Dremel assigns repetition(r) and definition(d) to each field in order to know where it is located in the nested structure, to find repeated and missing fields. A field is encoded as a block of non-NULLs along with r and d values. Then nested records are made into columns by recursing and computing R and D values. To reconstruct them back to record format, Dremel uses Finite State Machine (FSM). FSM starts at the root and consequently finds next fields.

Experiments

Dremel (column storage) proved to have better performance when reading from disk. The execution time was significantly less when MR used column-type of storage compared to MR that uses record-type storage. Aggregates that returns multiple groups benefit from multi-level serving trees. Leaf nodes process 99% of the tablet.

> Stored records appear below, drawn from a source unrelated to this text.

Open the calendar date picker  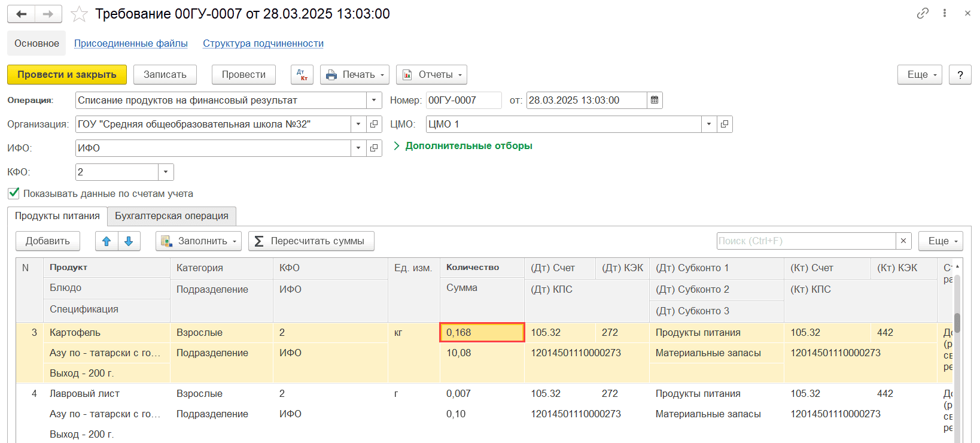tap(655, 101)
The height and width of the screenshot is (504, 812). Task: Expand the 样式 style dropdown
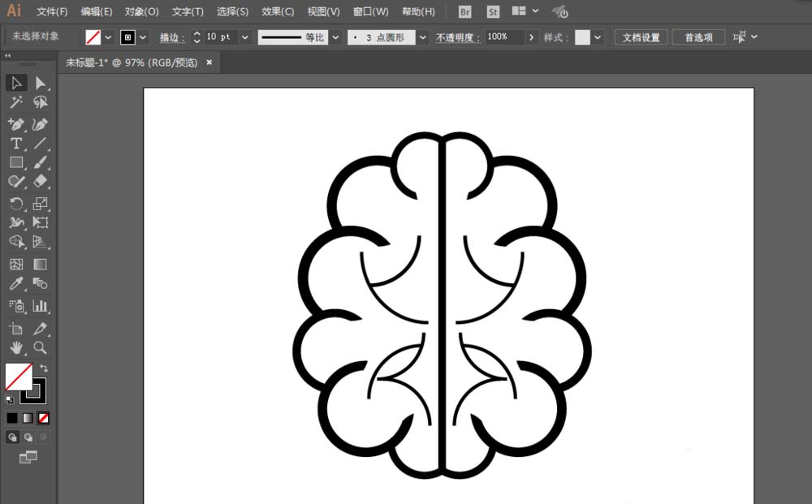(x=597, y=37)
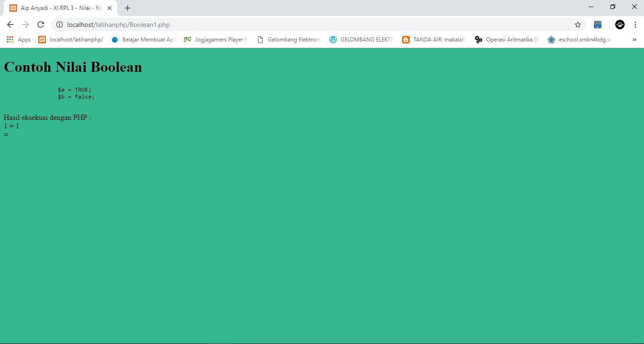The width and height of the screenshot is (644, 344).
Task: Click the Blogger icon on the TANDA AIR bookmark
Action: (405, 40)
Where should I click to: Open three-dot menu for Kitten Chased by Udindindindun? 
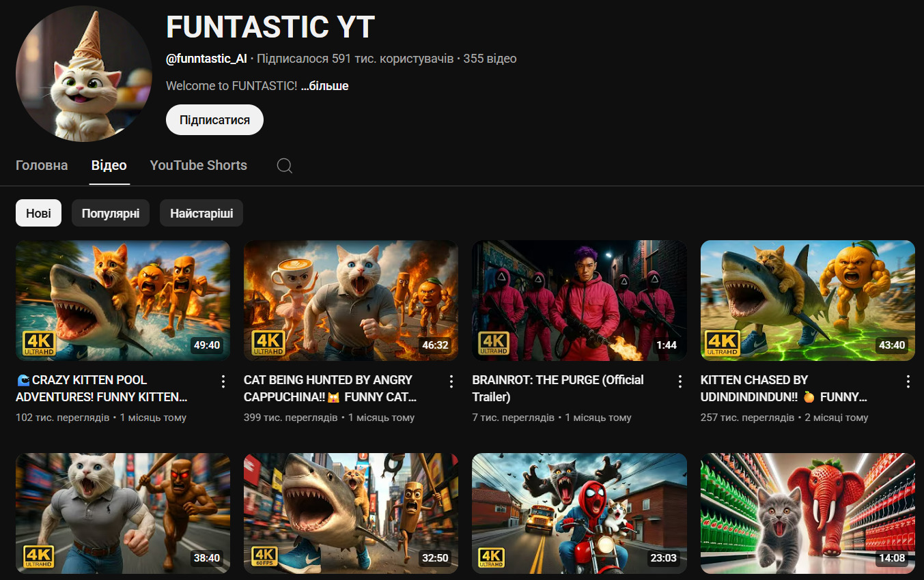click(x=908, y=381)
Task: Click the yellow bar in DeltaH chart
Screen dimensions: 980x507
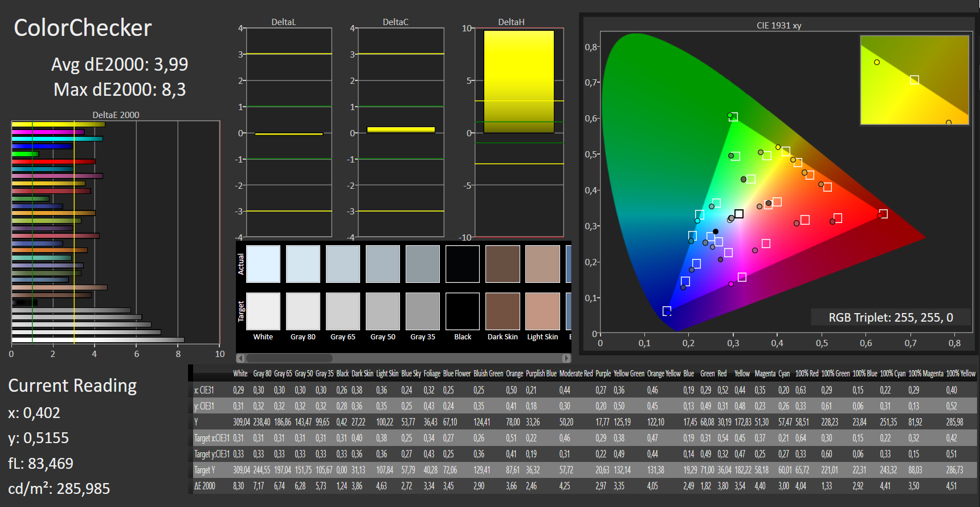Action: [518, 82]
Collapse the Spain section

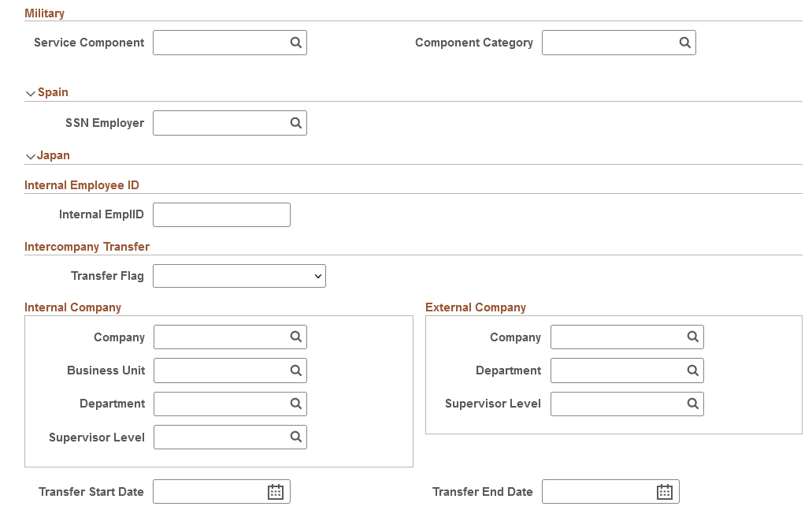pyautogui.click(x=30, y=92)
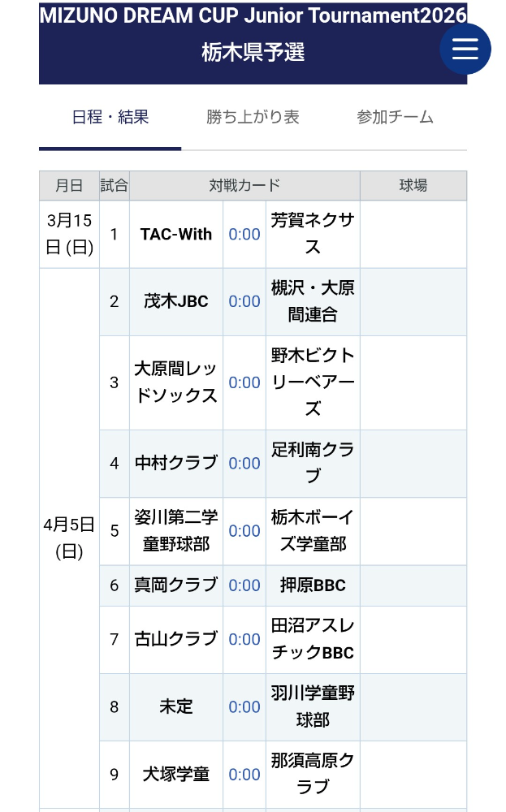Click the 足利南クラブ team name
506x812 pixels.
coord(313,463)
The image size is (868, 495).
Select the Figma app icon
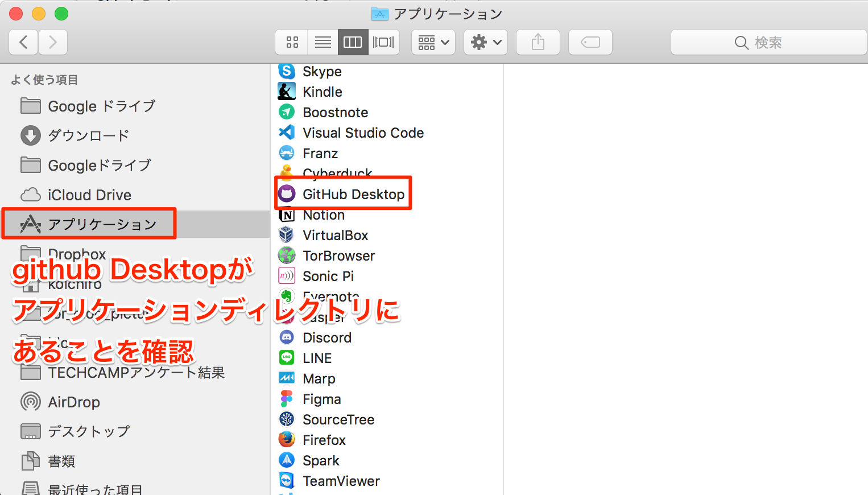(287, 399)
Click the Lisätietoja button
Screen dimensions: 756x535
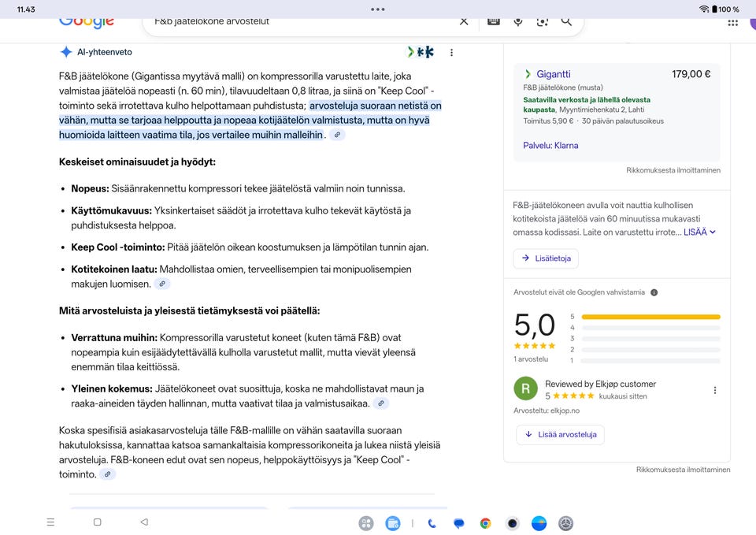pos(546,258)
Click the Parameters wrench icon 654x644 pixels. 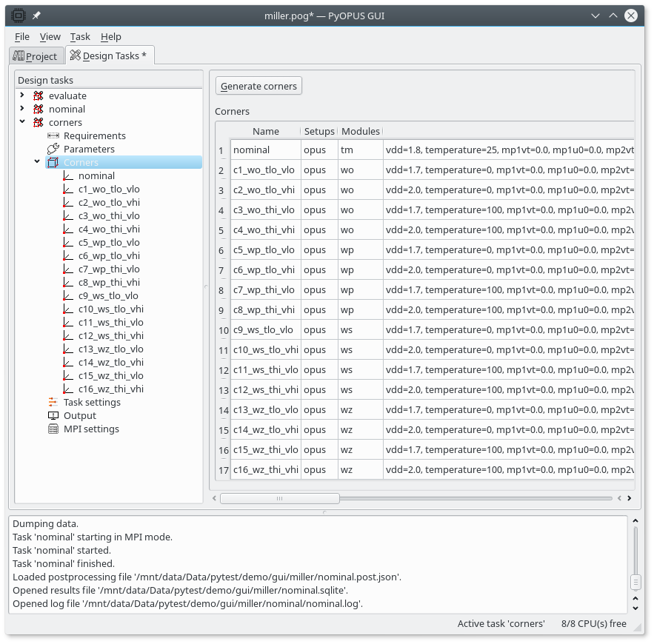[53, 149]
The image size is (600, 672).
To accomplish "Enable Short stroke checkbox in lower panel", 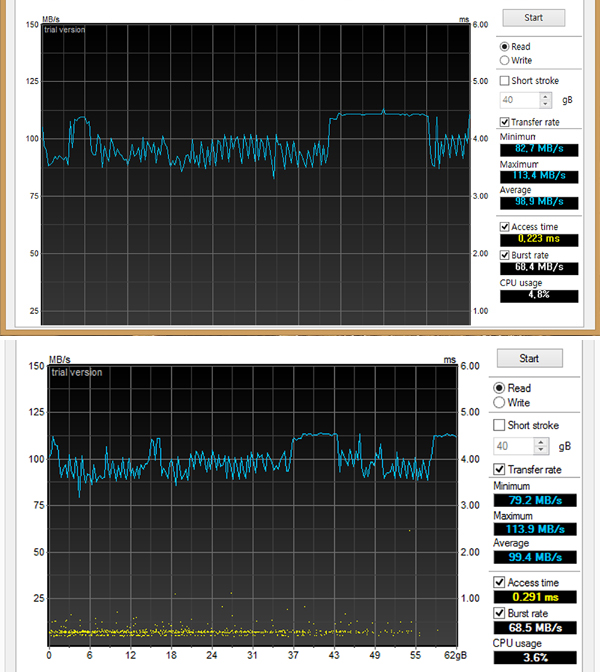I will 501,424.
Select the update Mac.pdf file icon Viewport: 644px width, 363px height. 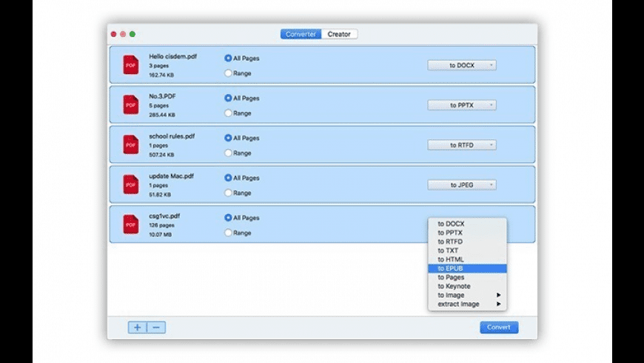pyautogui.click(x=131, y=184)
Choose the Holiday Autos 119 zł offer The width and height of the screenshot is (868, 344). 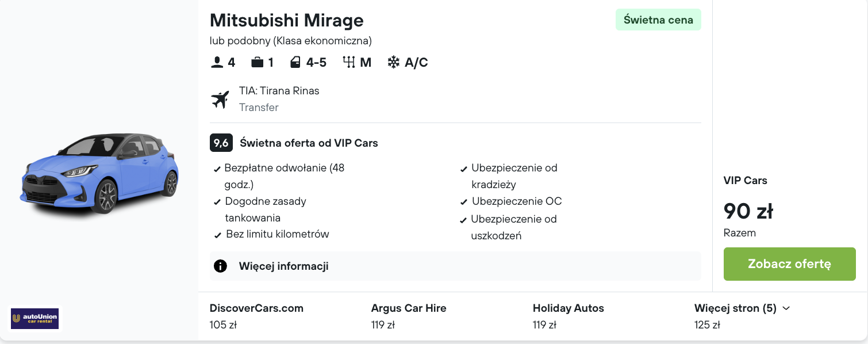click(x=568, y=316)
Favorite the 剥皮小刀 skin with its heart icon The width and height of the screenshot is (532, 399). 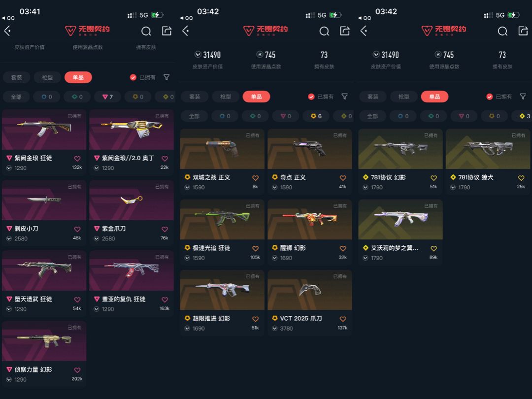point(77,229)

If there are less replicas, the likelihood of straggler hindering execution is high. So high replication will solve this by rerunning tasks on other replicas.

Query Language

Dremel’s query language is designed specifically for nested data, columnar data. It produced and preserves nested structure in its output.

Observations

Dremel compliments MR and gives good results when used together. Achieves linear scalability for deeply nested data. All lanes should use column-based data in order to improve speed.

Related Work

Dremel is similar to MapReduce as both tries to address fault tolerance, flexible data model, and in situ data processing. The columnar representation comes from the works published by Abadi and team. Data model and query language is from the studies of nested relations. It mentions other parallel data processing frameworks like Pig, Scope, and DryadLINQ,

Learn More

Conclusion

Dremel was designed to make analysis of nested data faster by using an efficient columnar storage and serving tree. The R and D allows Dremel to store in columns and reconstruct them back into records without loosing data. Finally, It allows integration with other tools like GFS, MapReduce to make large-scale data processing faster and efficient.